> Entries for locating words and elements:
'''

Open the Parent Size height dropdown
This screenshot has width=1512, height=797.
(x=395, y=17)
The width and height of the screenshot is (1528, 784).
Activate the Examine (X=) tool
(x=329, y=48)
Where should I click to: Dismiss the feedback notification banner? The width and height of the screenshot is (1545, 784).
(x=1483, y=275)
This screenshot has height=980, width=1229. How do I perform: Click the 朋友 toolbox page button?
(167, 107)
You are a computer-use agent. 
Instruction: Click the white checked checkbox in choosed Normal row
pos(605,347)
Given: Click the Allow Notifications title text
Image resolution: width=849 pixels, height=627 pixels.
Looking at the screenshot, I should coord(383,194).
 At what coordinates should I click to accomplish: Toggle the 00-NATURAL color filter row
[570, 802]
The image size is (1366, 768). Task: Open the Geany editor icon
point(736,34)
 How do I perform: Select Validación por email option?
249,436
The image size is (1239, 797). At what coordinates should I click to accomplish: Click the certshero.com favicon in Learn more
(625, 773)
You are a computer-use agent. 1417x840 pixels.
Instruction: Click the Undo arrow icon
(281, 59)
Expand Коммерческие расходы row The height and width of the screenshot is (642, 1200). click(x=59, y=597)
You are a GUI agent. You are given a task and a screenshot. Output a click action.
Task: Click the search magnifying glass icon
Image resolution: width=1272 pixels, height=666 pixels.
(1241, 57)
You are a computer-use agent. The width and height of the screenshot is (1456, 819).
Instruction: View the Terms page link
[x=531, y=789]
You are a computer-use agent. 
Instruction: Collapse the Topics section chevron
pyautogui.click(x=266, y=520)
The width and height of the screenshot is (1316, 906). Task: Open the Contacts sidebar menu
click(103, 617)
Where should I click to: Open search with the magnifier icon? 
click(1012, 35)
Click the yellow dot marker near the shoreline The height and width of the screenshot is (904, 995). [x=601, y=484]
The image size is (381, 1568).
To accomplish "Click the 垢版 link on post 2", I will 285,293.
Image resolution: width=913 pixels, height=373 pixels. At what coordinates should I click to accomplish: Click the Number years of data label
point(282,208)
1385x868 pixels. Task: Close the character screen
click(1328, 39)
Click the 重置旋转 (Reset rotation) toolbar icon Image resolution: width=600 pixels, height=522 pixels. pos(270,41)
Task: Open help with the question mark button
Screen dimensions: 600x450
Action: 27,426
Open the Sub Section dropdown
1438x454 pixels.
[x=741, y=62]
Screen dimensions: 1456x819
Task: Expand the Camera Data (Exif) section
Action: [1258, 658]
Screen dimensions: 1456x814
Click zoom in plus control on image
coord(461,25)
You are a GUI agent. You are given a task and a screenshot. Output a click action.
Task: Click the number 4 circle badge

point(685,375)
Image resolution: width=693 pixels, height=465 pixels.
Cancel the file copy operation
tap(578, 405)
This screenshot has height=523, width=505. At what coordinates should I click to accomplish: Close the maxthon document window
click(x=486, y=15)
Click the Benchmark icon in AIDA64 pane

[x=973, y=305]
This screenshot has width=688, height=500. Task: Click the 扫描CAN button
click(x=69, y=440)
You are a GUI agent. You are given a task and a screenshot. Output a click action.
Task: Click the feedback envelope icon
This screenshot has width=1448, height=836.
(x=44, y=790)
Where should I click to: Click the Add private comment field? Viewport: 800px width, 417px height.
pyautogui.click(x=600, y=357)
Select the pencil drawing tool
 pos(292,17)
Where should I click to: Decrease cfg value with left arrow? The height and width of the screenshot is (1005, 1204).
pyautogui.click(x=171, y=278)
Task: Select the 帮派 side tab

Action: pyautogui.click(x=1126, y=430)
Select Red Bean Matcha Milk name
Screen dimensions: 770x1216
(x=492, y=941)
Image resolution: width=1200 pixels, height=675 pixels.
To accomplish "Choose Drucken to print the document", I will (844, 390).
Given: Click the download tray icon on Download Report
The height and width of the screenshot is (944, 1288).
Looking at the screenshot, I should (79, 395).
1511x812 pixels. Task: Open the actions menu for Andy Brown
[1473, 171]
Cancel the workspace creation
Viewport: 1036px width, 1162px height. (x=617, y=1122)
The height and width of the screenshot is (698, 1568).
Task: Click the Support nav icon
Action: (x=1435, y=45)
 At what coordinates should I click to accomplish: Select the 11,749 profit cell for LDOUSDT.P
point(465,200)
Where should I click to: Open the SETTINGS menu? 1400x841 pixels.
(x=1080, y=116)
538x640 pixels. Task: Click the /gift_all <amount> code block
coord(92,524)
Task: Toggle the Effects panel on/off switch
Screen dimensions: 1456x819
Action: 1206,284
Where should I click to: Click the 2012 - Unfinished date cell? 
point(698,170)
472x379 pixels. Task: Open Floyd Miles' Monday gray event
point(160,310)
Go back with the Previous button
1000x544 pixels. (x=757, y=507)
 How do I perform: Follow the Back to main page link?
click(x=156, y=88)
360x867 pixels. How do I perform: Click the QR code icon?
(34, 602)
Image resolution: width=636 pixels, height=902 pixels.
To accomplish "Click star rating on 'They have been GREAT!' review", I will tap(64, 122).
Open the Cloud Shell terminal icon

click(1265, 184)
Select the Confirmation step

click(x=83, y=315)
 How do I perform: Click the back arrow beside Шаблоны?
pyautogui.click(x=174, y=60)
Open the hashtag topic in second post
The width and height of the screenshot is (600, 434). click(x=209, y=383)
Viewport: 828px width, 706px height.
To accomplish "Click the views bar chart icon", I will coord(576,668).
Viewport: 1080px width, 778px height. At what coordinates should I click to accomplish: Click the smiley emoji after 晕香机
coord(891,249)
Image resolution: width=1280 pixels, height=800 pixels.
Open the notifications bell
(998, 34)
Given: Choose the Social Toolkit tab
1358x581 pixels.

'''

> Exercise brief: In the entries above, switch every "Instruction" to "Command" and leave everything else unchanged.

> Task output:
Open the Parent Size height dropdown
This screenshot has width=1512, height=797.
(x=395, y=17)
The width and height of the screenshot is (1528, 784).
Activate the Examine (X=) tool
(x=329, y=48)
Where should I click to: Dismiss the feedback notification banner? The width and height of the screenshot is (1545, 784).
(x=1483, y=275)
This screenshot has height=980, width=1229. How do I perform: Click the 朋友 toolbox page button?
(167, 107)
You are a computer-use agent. 
Command: Click the white checked checkbox in choosed Normal row
pos(605,347)
Given: Click the Allow Notifications title text
Image resolution: width=849 pixels, height=627 pixels.
Looking at the screenshot, I should coord(383,194).
 At what coordinates should I click to accomplish: Toggle the 00-NATURAL color filter row
[570, 802]
The image size is (1366, 768). Task: Open the Geany editor icon
point(736,34)
 How do I perform: Select Validación por email option?
249,436
The image size is (1239, 797). At what coordinates should I click to accomplish: Click the certshero.com favicon in Learn more
(625, 773)
You are a computer-use agent. 1417x840 pixels.
Command: Click the Undo arrow icon
(281, 59)
Expand Коммерческие расходы row The height and width of the screenshot is (642, 1200). click(x=59, y=597)
You are a GUI agent. You are given a task and a screenshot. Output a click action.
Task: Click the search magnifying glass icon
Image resolution: width=1272 pixels, height=666 pixels.
(1241, 57)
You are a computer-use agent. The width and height of the screenshot is (1456, 819).
Command: View the Terms page link
[x=531, y=789]
You are a computer-use agent. 
Command: Collapse the Topics section chevron
pyautogui.click(x=266, y=520)
The width and height of the screenshot is (1316, 906). Task: Open the Contacts sidebar menu
click(103, 617)
Where should I click to: Open search with the magnifier icon? 
click(1012, 35)
Click the yellow dot marker near the shoreline The height and width of the screenshot is (904, 995). [x=601, y=484]
The image size is (381, 1568).
To accomplish "Click the 垢版 link on post 2", I will 285,293.
Image resolution: width=913 pixels, height=373 pixels. At what coordinates should I click to accomplish: Click the Number years of data label
point(282,208)
1385x868 pixels. Task: Close the character screen
click(1328, 39)
Click the 重置旋转 (Reset rotation) toolbar icon Image resolution: width=600 pixels, height=522 pixels. pos(270,41)
Task: Open help with the question mark button
Screen dimensions: 600x450
Action: 27,426
Open the Sub Section dropdown
1438x454 pixels.
[x=741, y=62]
Screen dimensions: 1456x819
Task: Expand the Camera Data (Exif) section
Action: [1258, 658]
Screen dimensions: 1456x814
Click zoom in plus control on image
coord(461,25)
You are a GUI agent. You are given a task and a screenshot. Output a click action.
Task: Click the number 4 circle badge

point(685,375)
Image resolution: width=693 pixels, height=465 pixels.
Cancel the file copy operation
tap(578, 405)
This screenshot has height=523, width=505. At what coordinates should I click to accomplish: Close the maxthon document window
click(x=486, y=15)
Click the Benchmark icon in AIDA64 pane

[x=973, y=305]
This screenshot has width=688, height=500. Task: Click the 扫描CAN button
click(x=69, y=440)
You are a GUI agent. You are given a task and a screenshot. Output a click action.
Task: Click the feedback envelope icon
This screenshot has width=1448, height=836.
(x=44, y=790)
Where should I click to: Click the Add private comment field? Viewport: 800px width, 417px height.
pyautogui.click(x=600, y=357)
Select the pencil drawing tool
 pos(292,17)
Where should I click to: Decrease cfg value with left arrow? The height and width of the screenshot is (1005, 1204).
pyautogui.click(x=171, y=278)
Task: Select the 帮派 side tab

Action: pyautogui.click(x=1126, y=430)
Select Red Bean Matcha Milk name
Screen dimensions: 770x1216
(x=492, y=941)
Image resolution: width=1200 pixels, height=675 pixels.
To accomplish "Choose Drucken to print the document", I will (844, 390).
Given: Click the download tray icon on Download Report
The height and width of the screenshot is (944, 1288).
Looking at the screenshot, I should (79, 395).
1511x812 pixels. Task: Open the actions menu for Andy Brown
[1473, 171]
Cancel the workspace creation
Viewport: 1036px width, 1162px height. (x=617, y=1122)
The height and width of the screenshot is (698, 1568).
Task: Click the Support nav icon
Action: (x=1435, y=45)
 At what coordinates should I click to accomplish: Select the 11,749 profit cell for LDOUSDT.P
point(465,200)
Where should I click to: Open the SETTINGS menu? 1400x841 pixels.
(x=1080, y=116)
538x640 pixels. Task: Click the /gift_all <amount> code block
coord(92,524)
Task: Toggle the Effects panel on/off switch
Screen dimensions: 1456x819
Action: 1206,284
Where should I click to: Click the 2012 - Unfinished date cell? 
point(698,170)
472x379 pixels. Task: Open Floyd Miles' Monday gray event
point(160,310)
Go back with the Previous button
1000x544 pixels. (x=757, y=507)
 How do I perform: Follow the Back to main page link?
click(x=156, y=88)
360x867 pixels. How do I perform: Click the QR code icon?
(34, 602)
Image resolution: width=636 pixels, height=902 pixels.
To accomplish "Click star rating on 'They have been GREAT!' review", I will tap(64, 122).
Open the Cloud Shell terminal icon

click(1265, 184)
Select the Confirmation step

click(x=83, y=315)
 How do I perform: Click the back arrow beside Шаблоны?
pyautogui.click(x=174, y=60)
Open the hashtag topic in second post
The width and height of the screenshot is (600, 434). click(x=209, y=383)
Viewport: 828px width, 706px height.
To accomplish "Click the views bar chart icon", I will coord(576,668).
Viewport: 1080px width, 778px height. At what coordinates should I click to accomplish: Click the smiley emoji after 晕香机
coord(891,249)
Image resolution: width=1280 pixels, height=800 pixels.
Open the notifications bell
(998, 34)
Given: Choose the Social Toolkit tab
1358x581 pixels.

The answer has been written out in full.